Elephonic @ Liliput Records, 2 p.m.
"Why Can't You Listen?" by Elephonic
Milwaukee’s sprawling chamber-pop band Elephonic play an afternoon matinee for this stripped down acoustic/strings/keyboard show.
Whiskey Belle's 10th Anniversary Concert w/ Brendan Cleary @ Great Lakes Distillery, 7 p.m.
Before they sail off on a vacation cruise in February, Milwaukee’s WhiskeyBelles and Great Lakes Distillery team up to commemorate the 10-year anniversary of the trio’s first album, Whiskey Woman. To celebrate, they are releasing their new whiskey: Still & Oak Whiskey—Touch of Honey. Much like the WhiskeyBelles, this new whiskey has a little bit of honey sweetness and a bit of whiskey.
All Synths Day 2022 @ X-Ray Arcade, 6 p.m.
“Millennial Hat” by Robot Witch
Celebrate the 6th annual All Synths Day with Robot Witch, Blood, Incekt and Goth Barge DJs.
Lost Tribes of the Moon w /High Gallows, Emissary and Cryptual @ Cactus Club, 9 p.m.

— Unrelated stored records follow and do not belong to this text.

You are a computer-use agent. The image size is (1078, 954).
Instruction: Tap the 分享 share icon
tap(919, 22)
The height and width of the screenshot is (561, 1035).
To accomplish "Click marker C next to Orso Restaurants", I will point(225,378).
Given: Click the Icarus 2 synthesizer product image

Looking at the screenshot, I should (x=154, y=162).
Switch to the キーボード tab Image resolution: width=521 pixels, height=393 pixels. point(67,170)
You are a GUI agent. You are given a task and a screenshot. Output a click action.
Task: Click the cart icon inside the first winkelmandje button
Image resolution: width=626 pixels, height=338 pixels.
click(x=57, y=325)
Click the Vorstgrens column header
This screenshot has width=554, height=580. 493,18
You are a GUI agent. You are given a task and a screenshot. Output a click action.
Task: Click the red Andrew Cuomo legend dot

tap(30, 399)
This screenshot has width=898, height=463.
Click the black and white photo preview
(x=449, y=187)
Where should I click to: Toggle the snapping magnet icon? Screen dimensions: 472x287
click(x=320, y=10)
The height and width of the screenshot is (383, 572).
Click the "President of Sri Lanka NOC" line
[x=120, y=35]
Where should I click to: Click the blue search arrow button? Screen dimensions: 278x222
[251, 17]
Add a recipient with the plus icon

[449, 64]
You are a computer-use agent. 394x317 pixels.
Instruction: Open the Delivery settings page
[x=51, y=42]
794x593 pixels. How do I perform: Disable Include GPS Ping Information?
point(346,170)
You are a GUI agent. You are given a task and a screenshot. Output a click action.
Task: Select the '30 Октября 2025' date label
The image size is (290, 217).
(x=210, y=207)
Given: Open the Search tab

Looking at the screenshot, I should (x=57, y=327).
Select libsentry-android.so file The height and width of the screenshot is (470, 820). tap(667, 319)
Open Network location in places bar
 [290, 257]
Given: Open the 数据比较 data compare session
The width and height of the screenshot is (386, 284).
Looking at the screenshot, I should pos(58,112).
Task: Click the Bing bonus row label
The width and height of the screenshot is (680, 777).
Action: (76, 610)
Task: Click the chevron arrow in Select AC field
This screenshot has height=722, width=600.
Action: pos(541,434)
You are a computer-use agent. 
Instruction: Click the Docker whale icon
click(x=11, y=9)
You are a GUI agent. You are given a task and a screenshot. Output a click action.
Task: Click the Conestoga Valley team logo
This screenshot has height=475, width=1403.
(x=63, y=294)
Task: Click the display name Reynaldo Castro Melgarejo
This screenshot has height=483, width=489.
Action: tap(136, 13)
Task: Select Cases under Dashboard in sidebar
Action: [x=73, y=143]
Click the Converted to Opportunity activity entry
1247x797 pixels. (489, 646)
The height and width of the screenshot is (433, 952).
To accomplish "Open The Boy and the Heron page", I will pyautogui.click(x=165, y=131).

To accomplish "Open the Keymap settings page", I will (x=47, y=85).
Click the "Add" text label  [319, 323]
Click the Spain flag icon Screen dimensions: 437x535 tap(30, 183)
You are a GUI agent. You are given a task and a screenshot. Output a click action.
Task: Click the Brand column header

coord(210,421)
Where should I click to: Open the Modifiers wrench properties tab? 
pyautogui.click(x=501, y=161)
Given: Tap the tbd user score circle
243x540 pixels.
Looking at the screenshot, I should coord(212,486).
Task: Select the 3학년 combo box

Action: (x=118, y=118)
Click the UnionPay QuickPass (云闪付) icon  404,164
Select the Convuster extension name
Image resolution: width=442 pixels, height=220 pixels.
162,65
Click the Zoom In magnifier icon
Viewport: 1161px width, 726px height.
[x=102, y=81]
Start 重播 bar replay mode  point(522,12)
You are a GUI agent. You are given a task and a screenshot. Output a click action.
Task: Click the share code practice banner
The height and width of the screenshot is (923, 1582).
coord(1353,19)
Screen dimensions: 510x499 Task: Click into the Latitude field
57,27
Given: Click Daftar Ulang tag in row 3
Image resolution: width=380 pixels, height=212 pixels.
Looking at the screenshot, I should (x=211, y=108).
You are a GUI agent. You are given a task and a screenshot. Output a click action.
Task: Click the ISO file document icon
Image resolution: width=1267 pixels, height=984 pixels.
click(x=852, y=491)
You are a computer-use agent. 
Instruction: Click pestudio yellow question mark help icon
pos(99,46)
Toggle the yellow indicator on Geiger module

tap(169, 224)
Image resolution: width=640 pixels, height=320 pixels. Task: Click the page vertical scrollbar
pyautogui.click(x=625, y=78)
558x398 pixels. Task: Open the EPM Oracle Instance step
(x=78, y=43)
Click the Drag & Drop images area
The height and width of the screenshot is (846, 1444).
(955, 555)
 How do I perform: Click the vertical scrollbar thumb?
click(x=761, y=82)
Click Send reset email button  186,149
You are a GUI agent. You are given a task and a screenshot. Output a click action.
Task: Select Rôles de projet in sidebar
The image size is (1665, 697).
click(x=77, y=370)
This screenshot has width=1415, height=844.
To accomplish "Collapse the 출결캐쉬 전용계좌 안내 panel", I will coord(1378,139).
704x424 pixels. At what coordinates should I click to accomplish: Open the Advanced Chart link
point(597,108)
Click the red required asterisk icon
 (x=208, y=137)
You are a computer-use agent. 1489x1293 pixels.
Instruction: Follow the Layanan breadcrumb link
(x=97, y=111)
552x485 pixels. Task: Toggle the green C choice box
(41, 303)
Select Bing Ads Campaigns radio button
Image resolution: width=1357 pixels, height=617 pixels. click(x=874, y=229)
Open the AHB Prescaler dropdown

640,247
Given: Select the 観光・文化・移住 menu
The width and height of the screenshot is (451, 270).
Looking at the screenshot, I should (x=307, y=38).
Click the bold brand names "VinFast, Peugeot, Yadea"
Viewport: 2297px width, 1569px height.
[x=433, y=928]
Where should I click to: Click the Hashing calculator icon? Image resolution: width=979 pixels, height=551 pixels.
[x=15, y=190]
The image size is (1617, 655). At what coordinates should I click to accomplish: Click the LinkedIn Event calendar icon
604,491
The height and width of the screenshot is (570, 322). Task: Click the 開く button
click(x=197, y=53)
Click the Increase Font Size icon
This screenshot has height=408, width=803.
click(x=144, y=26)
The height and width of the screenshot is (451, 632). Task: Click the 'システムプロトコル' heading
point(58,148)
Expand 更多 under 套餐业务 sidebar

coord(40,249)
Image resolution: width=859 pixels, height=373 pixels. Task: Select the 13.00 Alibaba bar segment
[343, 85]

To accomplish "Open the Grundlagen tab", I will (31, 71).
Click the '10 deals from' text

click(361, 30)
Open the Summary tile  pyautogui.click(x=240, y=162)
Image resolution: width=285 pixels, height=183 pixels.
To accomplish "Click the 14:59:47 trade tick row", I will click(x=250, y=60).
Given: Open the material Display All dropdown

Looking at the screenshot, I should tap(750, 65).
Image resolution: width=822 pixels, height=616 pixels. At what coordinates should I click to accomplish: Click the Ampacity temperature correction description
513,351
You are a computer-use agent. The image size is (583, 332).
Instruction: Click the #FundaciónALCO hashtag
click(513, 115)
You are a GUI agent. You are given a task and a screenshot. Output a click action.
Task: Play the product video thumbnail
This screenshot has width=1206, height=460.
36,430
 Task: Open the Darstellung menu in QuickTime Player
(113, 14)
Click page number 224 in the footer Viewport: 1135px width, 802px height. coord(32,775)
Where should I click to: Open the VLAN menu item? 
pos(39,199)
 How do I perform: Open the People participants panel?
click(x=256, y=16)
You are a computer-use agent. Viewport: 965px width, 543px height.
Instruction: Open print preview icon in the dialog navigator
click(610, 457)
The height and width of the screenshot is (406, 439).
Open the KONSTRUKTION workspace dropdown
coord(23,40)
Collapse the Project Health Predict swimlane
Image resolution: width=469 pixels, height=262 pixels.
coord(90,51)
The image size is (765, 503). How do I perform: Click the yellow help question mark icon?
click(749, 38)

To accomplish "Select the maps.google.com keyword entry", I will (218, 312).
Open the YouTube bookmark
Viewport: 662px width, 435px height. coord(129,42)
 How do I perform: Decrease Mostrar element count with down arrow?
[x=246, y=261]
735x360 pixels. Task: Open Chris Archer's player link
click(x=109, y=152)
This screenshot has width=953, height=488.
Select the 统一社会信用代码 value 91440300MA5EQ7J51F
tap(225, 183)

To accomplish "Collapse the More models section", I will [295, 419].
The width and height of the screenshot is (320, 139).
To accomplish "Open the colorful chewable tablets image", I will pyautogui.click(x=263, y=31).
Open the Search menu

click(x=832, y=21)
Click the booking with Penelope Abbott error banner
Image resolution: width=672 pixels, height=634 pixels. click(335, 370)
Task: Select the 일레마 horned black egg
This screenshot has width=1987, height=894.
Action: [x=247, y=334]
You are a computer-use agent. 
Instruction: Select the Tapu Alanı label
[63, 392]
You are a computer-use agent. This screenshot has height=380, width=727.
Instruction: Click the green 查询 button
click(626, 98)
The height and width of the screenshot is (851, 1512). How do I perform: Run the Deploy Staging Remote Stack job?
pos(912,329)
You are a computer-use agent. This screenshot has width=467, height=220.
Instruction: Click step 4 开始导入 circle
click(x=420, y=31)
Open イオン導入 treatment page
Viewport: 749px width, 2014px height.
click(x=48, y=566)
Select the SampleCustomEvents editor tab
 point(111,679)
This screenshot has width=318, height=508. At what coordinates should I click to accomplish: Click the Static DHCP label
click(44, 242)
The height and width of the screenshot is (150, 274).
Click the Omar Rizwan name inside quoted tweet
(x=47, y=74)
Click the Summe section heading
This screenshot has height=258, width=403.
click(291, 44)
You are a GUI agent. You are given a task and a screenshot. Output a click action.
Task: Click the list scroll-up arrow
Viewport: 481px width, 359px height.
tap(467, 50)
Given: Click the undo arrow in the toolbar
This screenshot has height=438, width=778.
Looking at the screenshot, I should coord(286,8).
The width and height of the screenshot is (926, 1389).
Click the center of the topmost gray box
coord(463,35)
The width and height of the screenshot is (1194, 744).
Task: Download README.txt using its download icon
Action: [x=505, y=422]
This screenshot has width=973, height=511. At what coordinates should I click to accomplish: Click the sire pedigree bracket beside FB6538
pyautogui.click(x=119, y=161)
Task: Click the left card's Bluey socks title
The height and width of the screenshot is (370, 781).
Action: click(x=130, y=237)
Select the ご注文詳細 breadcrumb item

Originally scheduled for May, Milwaukee sextet Lost Tribes of The Moon play an album release show. Brimming with talent, mixing doom, metal (both black and heavy), prog, folk and experimental sounds on their new album Chapter II: Tales of Strife, Destiny and Despair, the group is led by guitarist Jon Liedtke (Gozortenplatt) and includes familiar faces: bassist Chris Ortiz (Xolotl, Magnetic Minds, vocalist Julie Brandenburg (True Heart Susie, Liquid Pink), producer/drummer Shane Hochstetler (1/4 of the bands who played or recorded in Milwaukee in the last two decades. That’s an exaggeration, but not by much.) High Gallows and Emissary are also celebrating the release of a split 7".
Sunday, Nov. 6
Will Sheff @ Colectivo Back Room, 7 p.m.
“The Spiral Season” by Will Sheff
After nine critically acclaimed albums, 20 bandmates, countless bars and clubs and theaters and festivals—after two full decades, Will Sheff is letting Okkervil River drift out to sea with Nothing Special. The album marks the acclaimed indie songwriter’s first release under his own name.
Written through a period of painful loss and deep transformation and recorded with a mix of old friends and new, the record represents more than just a change in name; it’s an act of liberation and self-determination, an emotionally raw reckoning with grief, identity, and hope that blurs the lines between fiction and autobiography, surrealism and humor, stoicism and a deepening spirituality.
Wednesday, Nov. 9
Jim Lauderdale w/Jim Hoehn @ Shank Hall, 8 p.m.
"Talk to Your Heart" by Jim Lauderdale
Since his 1991 debut album Planet of Love, Jim Lauderdale has become something of an ambassador for country and Americana music, collaborating with Ralph Stanley, Robert Hunter, Loretta Lynn, George Jones, Emmylou Harris, Elvis Costello, Lucinda Williams and John Oates. As much a fan as keeper-of-the-flame, his new album Game Changer (his 35th) draws from songs he’d written over the past several years. “There's a mixture on this record of uplifting songs and, at the same time, songs of heartbreak and despair—because that's part of life as well,” he says. “In the country song world especially, that's always been part of it. That’s real life.”